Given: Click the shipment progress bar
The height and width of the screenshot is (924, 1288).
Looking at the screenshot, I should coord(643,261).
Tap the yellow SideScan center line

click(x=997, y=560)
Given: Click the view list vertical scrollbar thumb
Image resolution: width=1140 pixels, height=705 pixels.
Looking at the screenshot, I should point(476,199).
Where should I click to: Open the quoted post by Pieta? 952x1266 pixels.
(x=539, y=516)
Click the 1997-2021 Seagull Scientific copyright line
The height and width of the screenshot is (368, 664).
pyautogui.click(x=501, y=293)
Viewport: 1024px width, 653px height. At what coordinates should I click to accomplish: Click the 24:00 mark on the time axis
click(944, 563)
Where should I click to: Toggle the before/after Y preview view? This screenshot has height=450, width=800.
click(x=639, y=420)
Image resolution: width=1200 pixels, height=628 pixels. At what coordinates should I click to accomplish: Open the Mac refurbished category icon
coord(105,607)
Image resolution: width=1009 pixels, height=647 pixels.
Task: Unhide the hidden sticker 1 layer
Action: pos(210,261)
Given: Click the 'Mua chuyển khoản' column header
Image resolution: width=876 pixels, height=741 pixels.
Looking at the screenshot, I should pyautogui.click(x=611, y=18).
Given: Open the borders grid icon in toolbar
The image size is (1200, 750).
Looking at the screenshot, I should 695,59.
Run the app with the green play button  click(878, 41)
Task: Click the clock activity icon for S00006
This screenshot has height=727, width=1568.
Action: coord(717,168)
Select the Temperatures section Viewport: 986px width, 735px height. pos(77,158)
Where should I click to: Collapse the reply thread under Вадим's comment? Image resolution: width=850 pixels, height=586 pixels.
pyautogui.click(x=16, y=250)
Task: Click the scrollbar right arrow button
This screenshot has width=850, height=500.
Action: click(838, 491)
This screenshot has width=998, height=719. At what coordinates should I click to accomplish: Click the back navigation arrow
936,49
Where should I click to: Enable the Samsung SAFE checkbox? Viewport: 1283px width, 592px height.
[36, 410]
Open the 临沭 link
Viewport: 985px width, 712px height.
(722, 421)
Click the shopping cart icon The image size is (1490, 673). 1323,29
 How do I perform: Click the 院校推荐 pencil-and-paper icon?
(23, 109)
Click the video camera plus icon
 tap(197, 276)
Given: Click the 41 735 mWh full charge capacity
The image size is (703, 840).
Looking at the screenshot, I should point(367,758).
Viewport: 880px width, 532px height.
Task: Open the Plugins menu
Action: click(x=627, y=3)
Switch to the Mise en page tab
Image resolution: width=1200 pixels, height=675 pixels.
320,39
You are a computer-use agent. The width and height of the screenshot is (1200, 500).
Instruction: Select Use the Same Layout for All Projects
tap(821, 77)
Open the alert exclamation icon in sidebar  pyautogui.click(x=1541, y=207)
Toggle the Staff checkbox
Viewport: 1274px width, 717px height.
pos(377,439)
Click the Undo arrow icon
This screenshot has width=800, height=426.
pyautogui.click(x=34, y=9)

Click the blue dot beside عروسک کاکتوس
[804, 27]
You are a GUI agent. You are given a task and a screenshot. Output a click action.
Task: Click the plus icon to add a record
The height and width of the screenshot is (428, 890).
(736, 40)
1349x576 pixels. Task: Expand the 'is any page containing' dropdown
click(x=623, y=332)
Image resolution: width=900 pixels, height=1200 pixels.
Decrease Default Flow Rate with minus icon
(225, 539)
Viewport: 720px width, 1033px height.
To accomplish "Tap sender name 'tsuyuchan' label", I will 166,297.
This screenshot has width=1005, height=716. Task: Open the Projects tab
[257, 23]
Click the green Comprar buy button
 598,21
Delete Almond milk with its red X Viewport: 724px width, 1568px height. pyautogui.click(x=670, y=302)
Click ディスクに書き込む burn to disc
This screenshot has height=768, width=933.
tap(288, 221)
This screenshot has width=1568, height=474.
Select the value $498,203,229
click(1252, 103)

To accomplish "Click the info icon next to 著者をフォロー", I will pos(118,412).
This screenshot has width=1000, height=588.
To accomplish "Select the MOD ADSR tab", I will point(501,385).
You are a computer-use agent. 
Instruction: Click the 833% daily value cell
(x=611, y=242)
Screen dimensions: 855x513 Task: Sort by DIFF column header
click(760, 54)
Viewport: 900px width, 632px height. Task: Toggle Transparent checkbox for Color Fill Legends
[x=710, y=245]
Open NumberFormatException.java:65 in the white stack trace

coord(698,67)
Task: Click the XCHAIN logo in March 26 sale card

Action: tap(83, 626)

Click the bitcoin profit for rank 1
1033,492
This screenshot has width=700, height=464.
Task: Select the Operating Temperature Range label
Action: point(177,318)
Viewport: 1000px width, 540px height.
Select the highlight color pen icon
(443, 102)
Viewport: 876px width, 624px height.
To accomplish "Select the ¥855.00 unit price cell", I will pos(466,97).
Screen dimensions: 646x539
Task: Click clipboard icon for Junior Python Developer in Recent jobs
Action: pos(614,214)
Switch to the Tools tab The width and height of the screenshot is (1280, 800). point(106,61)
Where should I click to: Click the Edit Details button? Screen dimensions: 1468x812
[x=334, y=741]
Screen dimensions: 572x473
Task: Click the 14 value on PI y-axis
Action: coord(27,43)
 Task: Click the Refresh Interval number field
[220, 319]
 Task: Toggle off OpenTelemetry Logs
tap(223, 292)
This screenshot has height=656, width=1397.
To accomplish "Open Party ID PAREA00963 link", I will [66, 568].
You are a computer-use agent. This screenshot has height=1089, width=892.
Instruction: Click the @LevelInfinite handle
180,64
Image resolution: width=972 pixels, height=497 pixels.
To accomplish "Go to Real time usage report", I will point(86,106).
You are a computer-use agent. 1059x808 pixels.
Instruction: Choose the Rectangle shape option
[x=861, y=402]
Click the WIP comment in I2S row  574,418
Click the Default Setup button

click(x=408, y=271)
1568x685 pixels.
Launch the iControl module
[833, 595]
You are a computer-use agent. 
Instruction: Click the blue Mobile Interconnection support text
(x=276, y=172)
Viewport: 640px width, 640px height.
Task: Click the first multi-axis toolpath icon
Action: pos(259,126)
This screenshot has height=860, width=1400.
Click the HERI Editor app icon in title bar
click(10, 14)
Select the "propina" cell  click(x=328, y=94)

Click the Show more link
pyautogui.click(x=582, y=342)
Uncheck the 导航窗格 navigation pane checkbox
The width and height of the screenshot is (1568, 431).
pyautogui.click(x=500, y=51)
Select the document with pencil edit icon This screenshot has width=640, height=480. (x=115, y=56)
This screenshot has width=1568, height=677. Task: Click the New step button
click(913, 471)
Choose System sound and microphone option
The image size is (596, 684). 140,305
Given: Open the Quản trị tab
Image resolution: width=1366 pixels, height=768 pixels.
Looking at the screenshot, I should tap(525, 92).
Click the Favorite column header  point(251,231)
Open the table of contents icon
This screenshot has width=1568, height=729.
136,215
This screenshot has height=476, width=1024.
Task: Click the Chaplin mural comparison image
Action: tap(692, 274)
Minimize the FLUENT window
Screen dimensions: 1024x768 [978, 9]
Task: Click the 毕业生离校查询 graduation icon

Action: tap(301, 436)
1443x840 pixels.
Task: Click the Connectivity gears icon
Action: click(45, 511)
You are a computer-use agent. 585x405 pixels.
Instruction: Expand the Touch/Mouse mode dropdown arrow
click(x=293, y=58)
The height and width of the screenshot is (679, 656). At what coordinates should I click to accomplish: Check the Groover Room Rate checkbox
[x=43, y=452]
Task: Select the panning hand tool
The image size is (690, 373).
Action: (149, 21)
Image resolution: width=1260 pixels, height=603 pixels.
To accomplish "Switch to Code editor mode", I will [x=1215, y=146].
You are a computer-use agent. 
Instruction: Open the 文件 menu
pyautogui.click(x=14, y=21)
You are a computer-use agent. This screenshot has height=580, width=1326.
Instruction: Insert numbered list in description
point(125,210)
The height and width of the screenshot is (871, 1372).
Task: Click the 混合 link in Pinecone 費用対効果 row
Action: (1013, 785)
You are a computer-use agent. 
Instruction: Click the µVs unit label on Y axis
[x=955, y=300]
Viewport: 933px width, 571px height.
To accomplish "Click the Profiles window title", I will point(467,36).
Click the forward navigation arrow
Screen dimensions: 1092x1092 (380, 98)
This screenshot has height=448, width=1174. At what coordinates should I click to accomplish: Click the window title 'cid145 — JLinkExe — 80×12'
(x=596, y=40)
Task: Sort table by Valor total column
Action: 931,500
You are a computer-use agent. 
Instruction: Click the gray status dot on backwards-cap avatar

-*-*-

- TASK OBJECTIVE:
Each line above that includes the word "scrollbar" is to be copied.

- YOUR RESPONSE:
Given: Click the view list vertical scrollbar thumb
Task: Click the scrollbar right arrow button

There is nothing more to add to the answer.